Les compensations accordées par les avenants constituent des aides d’Etat contraires au droit de l’Union européenne


Le tribunal s’est par ailleurs prononcé sur la présence d’aides d’Etat et a reconnu que les subventions qui ont été versées à La Méridionale et à Corsica Linea entre juin et septembre 2019 (pour un montant de 16 millions d’euros) constituent des aides d’Etat contraires au droit de l’Union européenne. Il n’y avait pas lieu en effet d’allouer des subventions publiques pour financer tout ou partie du transport de passagers entre Marseille et les ports de Bastia, Ajaccio, Ile Rousse et Porto-Vecchio alors que sur ces quatre ports, « le transport maritime des passagers et de leur véhicule ne représentait plus un service d’intérêt économique général à la date à laquelle ont été conclus ces avenants », ni pour les passagers malades, ni pour les étudiants.

« La société Corsica Ferries est donc fondée à soutenir que les compensations accordées par les avenants constituent des aides d’Etat au sens de l’arrêt Altmark [de la Cour de justice de l’Union européenne] », commente la société dans un communiqué.

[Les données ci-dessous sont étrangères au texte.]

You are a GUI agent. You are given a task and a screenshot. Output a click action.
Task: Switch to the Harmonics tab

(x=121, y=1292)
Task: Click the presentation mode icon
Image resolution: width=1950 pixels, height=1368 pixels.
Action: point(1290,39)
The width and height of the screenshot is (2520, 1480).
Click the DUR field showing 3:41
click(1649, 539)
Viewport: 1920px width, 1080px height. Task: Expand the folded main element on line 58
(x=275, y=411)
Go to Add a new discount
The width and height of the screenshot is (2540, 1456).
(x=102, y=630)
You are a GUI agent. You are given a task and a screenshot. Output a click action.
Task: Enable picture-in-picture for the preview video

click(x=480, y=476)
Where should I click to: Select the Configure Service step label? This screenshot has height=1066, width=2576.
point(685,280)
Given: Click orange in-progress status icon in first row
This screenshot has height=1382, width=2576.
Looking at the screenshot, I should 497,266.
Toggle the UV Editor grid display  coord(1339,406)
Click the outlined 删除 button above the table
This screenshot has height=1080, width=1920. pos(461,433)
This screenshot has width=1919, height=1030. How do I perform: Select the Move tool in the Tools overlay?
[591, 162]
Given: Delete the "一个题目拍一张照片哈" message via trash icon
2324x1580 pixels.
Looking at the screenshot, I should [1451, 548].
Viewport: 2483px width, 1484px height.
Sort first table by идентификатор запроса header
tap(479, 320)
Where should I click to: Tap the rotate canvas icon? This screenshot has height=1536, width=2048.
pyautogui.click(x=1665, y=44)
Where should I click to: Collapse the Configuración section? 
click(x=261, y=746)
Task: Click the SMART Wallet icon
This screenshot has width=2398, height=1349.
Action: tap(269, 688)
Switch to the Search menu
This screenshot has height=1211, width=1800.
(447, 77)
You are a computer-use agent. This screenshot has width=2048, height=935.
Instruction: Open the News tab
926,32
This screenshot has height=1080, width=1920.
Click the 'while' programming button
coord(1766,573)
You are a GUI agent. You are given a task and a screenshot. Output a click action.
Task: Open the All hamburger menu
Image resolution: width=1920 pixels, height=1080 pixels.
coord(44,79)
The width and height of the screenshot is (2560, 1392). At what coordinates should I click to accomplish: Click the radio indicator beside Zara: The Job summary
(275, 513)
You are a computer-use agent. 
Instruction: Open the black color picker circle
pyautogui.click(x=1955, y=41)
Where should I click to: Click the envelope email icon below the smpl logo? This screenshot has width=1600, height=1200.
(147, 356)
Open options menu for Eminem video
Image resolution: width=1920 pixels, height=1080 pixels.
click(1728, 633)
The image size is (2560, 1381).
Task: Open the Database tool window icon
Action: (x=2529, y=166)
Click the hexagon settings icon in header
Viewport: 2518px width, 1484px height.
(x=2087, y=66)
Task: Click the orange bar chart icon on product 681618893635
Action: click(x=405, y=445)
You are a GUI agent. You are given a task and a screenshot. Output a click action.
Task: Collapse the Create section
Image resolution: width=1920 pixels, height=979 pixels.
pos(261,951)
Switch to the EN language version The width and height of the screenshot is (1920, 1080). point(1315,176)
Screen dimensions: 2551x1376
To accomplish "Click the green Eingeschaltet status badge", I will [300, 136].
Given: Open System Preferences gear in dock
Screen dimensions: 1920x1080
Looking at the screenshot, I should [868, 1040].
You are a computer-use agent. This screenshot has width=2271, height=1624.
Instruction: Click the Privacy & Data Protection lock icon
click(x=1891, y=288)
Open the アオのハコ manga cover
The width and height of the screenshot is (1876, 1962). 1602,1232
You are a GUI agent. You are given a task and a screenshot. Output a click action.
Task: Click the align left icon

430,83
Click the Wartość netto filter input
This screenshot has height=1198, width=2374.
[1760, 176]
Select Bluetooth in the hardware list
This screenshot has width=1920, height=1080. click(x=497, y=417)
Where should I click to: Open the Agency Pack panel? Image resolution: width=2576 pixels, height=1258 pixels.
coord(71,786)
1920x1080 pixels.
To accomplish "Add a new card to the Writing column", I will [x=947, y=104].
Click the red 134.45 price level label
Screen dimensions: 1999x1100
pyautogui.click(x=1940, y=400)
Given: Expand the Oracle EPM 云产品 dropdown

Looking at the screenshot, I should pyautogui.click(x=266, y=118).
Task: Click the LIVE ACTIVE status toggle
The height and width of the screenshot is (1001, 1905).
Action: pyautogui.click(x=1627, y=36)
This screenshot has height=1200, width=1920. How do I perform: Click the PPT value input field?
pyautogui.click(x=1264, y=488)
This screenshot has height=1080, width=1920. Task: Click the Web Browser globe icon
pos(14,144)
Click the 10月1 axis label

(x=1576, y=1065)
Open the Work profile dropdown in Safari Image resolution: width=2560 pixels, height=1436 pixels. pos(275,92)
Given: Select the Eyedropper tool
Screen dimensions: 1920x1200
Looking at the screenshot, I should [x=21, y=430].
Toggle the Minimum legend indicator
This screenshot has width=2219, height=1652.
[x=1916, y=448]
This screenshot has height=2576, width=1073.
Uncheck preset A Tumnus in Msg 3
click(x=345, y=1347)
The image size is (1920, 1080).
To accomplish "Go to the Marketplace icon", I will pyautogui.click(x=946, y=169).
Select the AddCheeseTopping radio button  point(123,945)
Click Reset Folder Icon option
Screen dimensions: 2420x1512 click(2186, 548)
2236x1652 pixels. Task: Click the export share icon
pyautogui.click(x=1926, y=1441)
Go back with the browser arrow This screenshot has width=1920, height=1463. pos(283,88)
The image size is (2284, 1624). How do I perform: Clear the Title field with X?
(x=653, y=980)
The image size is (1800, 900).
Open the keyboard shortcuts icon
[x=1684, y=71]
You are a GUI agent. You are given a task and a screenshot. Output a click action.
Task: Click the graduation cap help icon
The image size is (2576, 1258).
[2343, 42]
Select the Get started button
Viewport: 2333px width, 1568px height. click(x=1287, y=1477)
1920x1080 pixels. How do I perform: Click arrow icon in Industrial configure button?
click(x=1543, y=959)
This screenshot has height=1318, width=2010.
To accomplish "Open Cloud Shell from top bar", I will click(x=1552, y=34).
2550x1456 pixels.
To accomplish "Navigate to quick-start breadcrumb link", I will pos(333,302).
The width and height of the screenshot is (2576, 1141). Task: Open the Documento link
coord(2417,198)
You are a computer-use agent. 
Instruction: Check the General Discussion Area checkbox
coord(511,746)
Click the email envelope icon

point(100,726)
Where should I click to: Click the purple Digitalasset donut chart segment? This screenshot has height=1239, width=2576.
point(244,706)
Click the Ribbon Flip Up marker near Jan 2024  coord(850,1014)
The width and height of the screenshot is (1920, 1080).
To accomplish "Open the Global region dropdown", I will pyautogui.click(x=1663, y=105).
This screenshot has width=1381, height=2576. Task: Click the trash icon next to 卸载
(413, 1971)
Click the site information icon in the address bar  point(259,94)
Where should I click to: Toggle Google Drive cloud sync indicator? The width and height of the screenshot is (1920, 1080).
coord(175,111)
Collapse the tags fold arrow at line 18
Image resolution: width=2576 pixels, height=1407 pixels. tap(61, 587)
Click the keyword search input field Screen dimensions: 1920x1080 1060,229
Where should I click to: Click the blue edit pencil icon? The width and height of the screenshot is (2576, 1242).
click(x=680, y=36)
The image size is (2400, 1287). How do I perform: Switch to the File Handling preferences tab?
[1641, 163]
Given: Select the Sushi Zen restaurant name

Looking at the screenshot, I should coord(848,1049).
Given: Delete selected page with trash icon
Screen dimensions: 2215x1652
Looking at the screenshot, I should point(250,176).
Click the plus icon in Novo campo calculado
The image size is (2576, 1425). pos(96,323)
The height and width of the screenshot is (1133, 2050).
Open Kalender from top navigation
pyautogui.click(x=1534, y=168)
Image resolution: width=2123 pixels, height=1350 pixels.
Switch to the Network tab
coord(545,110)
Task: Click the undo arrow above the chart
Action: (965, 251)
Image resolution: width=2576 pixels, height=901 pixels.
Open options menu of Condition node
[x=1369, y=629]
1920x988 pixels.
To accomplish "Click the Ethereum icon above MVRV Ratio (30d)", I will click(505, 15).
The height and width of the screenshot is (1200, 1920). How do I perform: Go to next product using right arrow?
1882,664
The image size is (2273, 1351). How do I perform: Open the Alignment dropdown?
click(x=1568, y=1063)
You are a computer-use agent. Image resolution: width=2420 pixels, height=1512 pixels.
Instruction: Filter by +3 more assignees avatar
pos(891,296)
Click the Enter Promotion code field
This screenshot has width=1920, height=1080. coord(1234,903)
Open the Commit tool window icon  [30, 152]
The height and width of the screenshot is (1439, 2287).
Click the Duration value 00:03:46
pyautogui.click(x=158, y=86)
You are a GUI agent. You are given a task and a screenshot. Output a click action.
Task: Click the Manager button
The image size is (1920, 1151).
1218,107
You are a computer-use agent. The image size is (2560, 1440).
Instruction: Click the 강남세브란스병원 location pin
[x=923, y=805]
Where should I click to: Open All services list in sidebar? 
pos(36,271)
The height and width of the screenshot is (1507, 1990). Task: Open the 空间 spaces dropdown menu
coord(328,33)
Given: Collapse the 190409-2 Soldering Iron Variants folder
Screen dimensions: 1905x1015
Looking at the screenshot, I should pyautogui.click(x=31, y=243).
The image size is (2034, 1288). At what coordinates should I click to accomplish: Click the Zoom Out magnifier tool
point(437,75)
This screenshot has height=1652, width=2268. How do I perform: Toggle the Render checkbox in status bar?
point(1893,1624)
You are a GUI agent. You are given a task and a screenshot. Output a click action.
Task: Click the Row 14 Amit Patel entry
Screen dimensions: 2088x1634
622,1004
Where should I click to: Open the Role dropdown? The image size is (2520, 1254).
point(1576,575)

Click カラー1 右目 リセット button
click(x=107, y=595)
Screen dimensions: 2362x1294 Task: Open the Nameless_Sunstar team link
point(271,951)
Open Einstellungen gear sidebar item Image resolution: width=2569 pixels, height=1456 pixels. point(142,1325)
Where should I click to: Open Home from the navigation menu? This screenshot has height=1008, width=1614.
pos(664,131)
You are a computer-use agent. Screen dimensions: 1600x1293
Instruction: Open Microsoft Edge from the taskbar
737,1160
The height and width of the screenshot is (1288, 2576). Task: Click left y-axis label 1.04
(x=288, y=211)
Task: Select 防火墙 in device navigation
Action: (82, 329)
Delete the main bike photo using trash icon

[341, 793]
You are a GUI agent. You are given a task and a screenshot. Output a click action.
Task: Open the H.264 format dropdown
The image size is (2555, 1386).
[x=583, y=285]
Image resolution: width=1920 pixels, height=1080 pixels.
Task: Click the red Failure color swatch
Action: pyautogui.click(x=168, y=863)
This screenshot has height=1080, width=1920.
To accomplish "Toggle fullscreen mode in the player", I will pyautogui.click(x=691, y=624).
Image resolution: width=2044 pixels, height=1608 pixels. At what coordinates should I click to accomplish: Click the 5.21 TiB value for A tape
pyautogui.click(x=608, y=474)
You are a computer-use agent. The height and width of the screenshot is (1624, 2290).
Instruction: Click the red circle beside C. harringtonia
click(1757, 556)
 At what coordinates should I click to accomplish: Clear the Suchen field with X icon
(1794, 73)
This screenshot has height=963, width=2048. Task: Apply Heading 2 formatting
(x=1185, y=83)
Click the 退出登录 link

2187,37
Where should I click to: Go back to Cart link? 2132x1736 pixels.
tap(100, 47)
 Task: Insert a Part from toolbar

 Il en résulte que la Collectivité de Corse est tenue de récupérer près de seize millions d’euros de subventions indûment versées. Si ce jugement du 7 janvier concerne la période du 1er juin au 30 septembre 2019, la même solution a été retenue par la Commission européenne dans sa décision d’ouverture d’une enquête pour aide d’Etat concernant la période du 1er octobre 2019 au 31 décembre 2020. La Commission éprouve notamment des doutes sur le champ des contrats attribués qui pourrait ne pas répondre à un authentique besoin de service public. Elle doute « que l'inclusion du transport de passagers dans les contrats de service public soit nécessaire, compte tenu de la présence sur le marché d'une offre commerciale significative développée depuis le port voisin de Toulon. » Cette solution ressort également de l’avis de l’Autorité de la concurrence du 17 novembre 2020.  


« Le subventionnement de compagnies maritimes au détriment d’une autre, va poser la question du préjudice subi par Corsica Ferries »


Pour Pierre Mattei, Président de Corsica Ferries, cette décision de justice confirme qu’il est illégal de subventionner le transport de passagers : « Le tribunal vient de le reconnaître pour les quatre mois de la saison d’été 2019. La Commission européenne l’a également déjà reconnu pour toute l’année 2020 dans sa décision du 28 février dernier. Il va bien falloir que les choses changent, il n’est plus possible de continuer à dépenser illégalement l’argent public de la continuité territoriale qui pourrait servir à bien d’autres choses plus utiles pour la Corse. La bonne nouvelle est que la Collectivité de Corse va pouvoir récupérer 16 millions d’euros, c’est un bon début. Le subventionnement de compagnies maritimes au détriment d’une autre, va également poser la question du préjudice subi par Corsica Ferries ».